■ Trecho fornecido
# # #

Para isso, nos dedicaremos em um primeiro momento a realizar um levantamento de políticas públicas em saúde mental no Brasil, de 1991 a 2012, ou seja, desde a implantação da política do Sistema Único de Saúde (SUS) até os dias atuais. Após esse levantamento, partiremos para a colocação da seguinte a questão: como se dá a implantação dessas políticas no município de São João del Rei?

 

Políticas públicas: uma breve conceituação

Antes de continuarmos a explicitar nosso eixo da pesquisa, contudo, consideramos importante trazer algumas considerações sobre o que é política pública. O conceito de política pública não é unânime. Ao tratar deste tema, diversos teóricos apresentam suas próprias definições. Para Hofling (2001), por exemplo, políticas públicas devem ser entendidas como responsabilidade do Estado, no tange à sua implementação e manutenção, em que decisões são tomadas em conjunto com diferentes organismos e agentes da sociedade envolvidos na questão a ser tratada.

Mead (1995, p.68), por sua vez, a define como "um campo dentro do estudo da política que analisa o governo à luz de grandes questões públicas". Já a concepção de que políticas públicas refletem um jogo de interesses no curso de ação do Estado é defendida por Reis (1989). Nascida como subárea da ciência política, a área de políticas públicas também deve ser pensada a partir da dimensão do laço social. De acordo com Souza (2007), podemos resumir política pública como campo do conhecimento capaz de analisar as ações do governo e, quando necessário, propor mudanças nessa direção.

No Brasil, é evidente a participação e o envolvimento de grupos e movimentos sociais na formulação de políticas públicas (Costa, 1989; Reis, 1989; Jacobi, 1989; Stotz, 1994), tais como as políticas de saúde mental, que sofreram influência da reforma psiquiátrica e do movimento sanitarista.

Acreditamos que o uso do termo política não é gratuito. E como um termo especifica um conceito que delimita um campo de ação e um campo de debate, nos deparamos com algumas questões relevantes para essa discussão: a questão da política em seu sentido mais amplo. Assim, as políticas públicas determinam um campo de ação que deve ser pensado a partir da dimensão do laço social, dos meios de convivência a serem pensados ou desejados. Estas ações da política pública se dão no espaço da Pólis: espaço de convivência entre os diversos cidadãos em que diversos desejos se entrecruzam. Desejos que apontam para uma dimensão administrativa da política, mas que demandam também uma ética que se dê para além da mera gerência de recursos; que demandam também pensar, debater as finalidades de tais recursos e o desejo que sustenta tal política. E a partir desta definição e reflexão sobre este campo que almejamos explicitar a discussão.

 

Políticas públicas em saúde mental no Brasil

Assistimos a partir do final da década de 1970 a uma reorganização do modelo de atenção à saúde mental no país resultante do processo (ainda em curso) da Reforma Psiquiátrica. Tal processo reorientou não só os saberes e práticas a respeito do sofrimento psíquico como também culminou na necessidade de uma revisão legislativa do país, a fim de solidificar essas transformações.

# # #

■ Dados apresentados
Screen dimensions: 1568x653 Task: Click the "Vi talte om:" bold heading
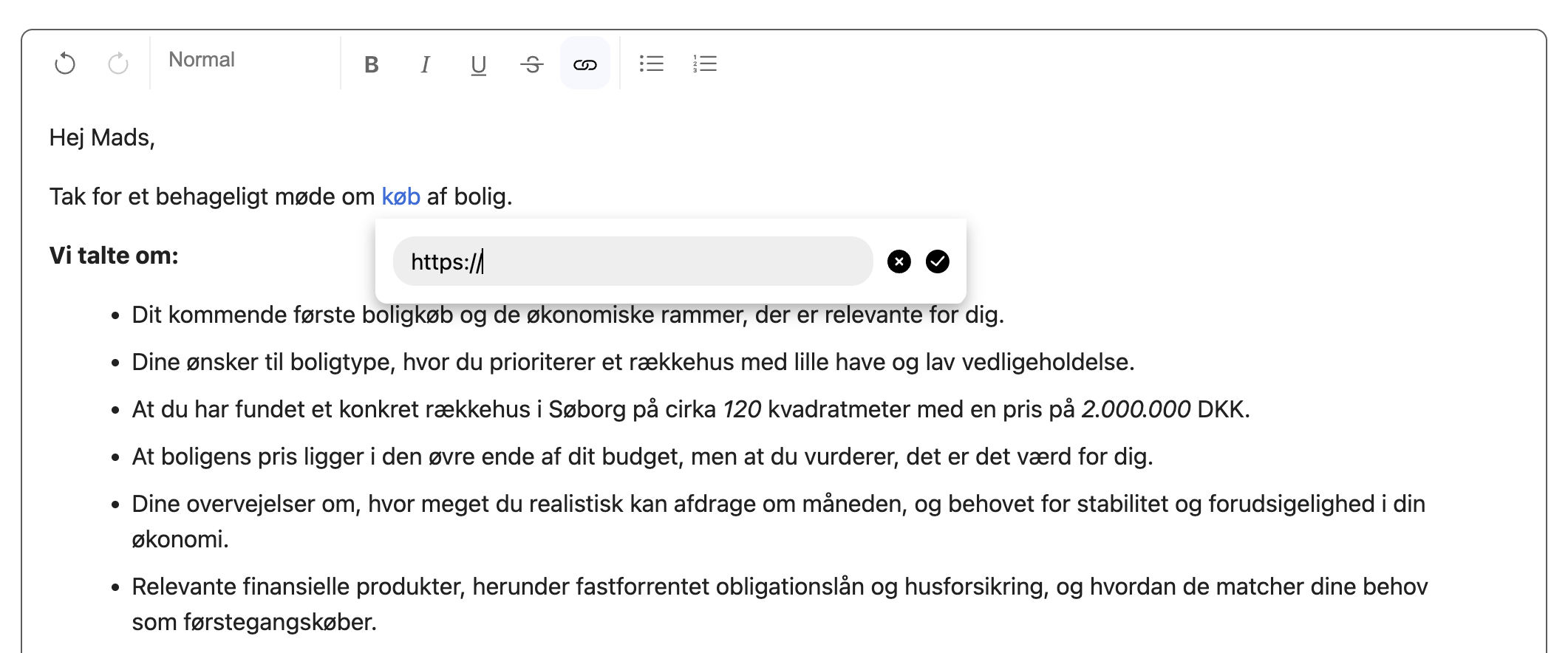tap(114, 256)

# # #

■ Enunciado 1
Reproduza o trecho fornecido desde "Políticas públicas: uma" até "a ser tratada.", inclusive.
■ Enunciado 2
No texto sobre políticas públicas em saúde mental, qual período abrange o levantamento anunciado no primeiro parágrafo?
■ Enunciado 3
Prossiga o texto sobre políticas públicas em saúde mental no Brasil a partir da última frase apresentada.

■ Resposta 1
Políticas públicas: uma breve conceituação

Antes de continuarmos a explicitar nosso eixo da pesquisa, contudo, consideramos importante trazer algumas considerações sobre o que é política pública. O conceito de política pública não é unânime. Ao tratar deste tema, diversos teóricos apresentam suas próprias definições. Para Hofling (2001), por exemplo, políticas públicas devem ser entendidas como responsabilidade do Estado, no tange à sua implementação e manutenção, em que decisões são tomadas em conjunto com diferentes organismos e agentes da sociedade envolvidos na questão a ser tratada.

■ Resposta 2
De 1991 a 2012, desde a implantação do Sistema Único de Saúde (SUS) até os dias atuais.

■ Resposta 3
A Reforma Psiquiátrica acompanhou outra proposta reformista em curso no país, a saber, o movimento sanitarista, responsável por questionar o modelo médico privatista de assistência nacional à saúde. Nas palavras de Andrade, Pontes e Martins Junior (2000):

O grande desafio do Movimento da Reforma Sanitária passou a ser promover a transição do sistema desintegrado, no que diz respeito à articulação das esferas de governo, e centralizado, ora em serviços médicos hospitalares privados, ora em programas verticalizados, para um outro sistema com comando único em cada esfera de governo. Aqui não mais uma tarefa de resistência, mas uma tarefa construtiva.( p. 87)

Em um contexto mais amplo, ambos os movimentos reformistas aconteceram durante o processo de redemocratização do Brasil. Além da crítica ao modelo clássico de assistência psiquiátrica e o reclame a cidadania do louco (Tenório, 2002), a reforma psiquiátrica, nas palavras de Ottaviano (2011), revisou também "o lugar do hospital psiquiátrico, sendo capaz de incorporar outras práticas, a fim de encontrar novas formas de entender e organizar o tratamento das pessoas acometidas de diversos sofrimentos psíquicos." (p. 48).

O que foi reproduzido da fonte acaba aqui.